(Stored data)
((

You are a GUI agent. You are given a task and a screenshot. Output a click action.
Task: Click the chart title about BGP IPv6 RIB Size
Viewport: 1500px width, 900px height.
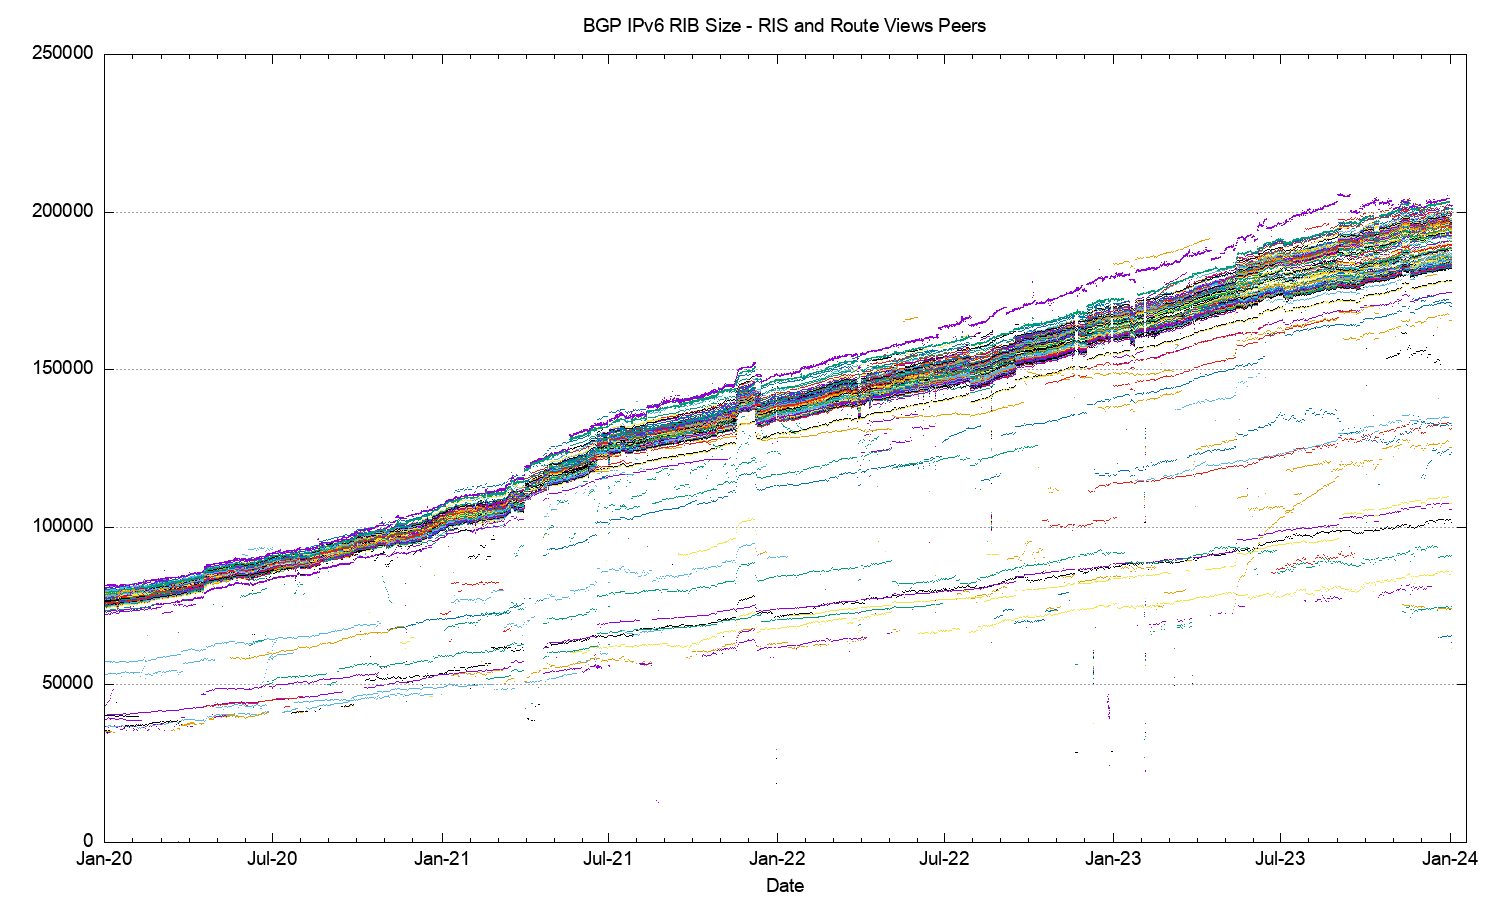pyautogui.click(x=784, y=26)
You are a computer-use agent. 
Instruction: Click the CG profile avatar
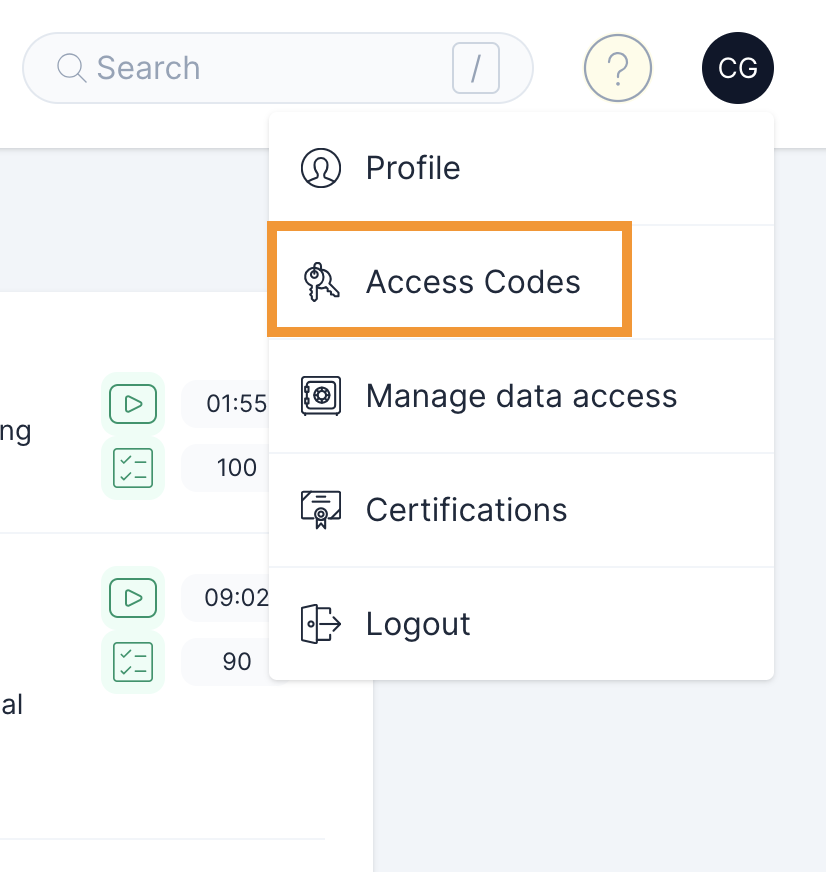click(737, 67)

))

◆ What this task involves: With "agent" as the search word, count the matching lines in the records and give the number alone.

◆ Task solution: 2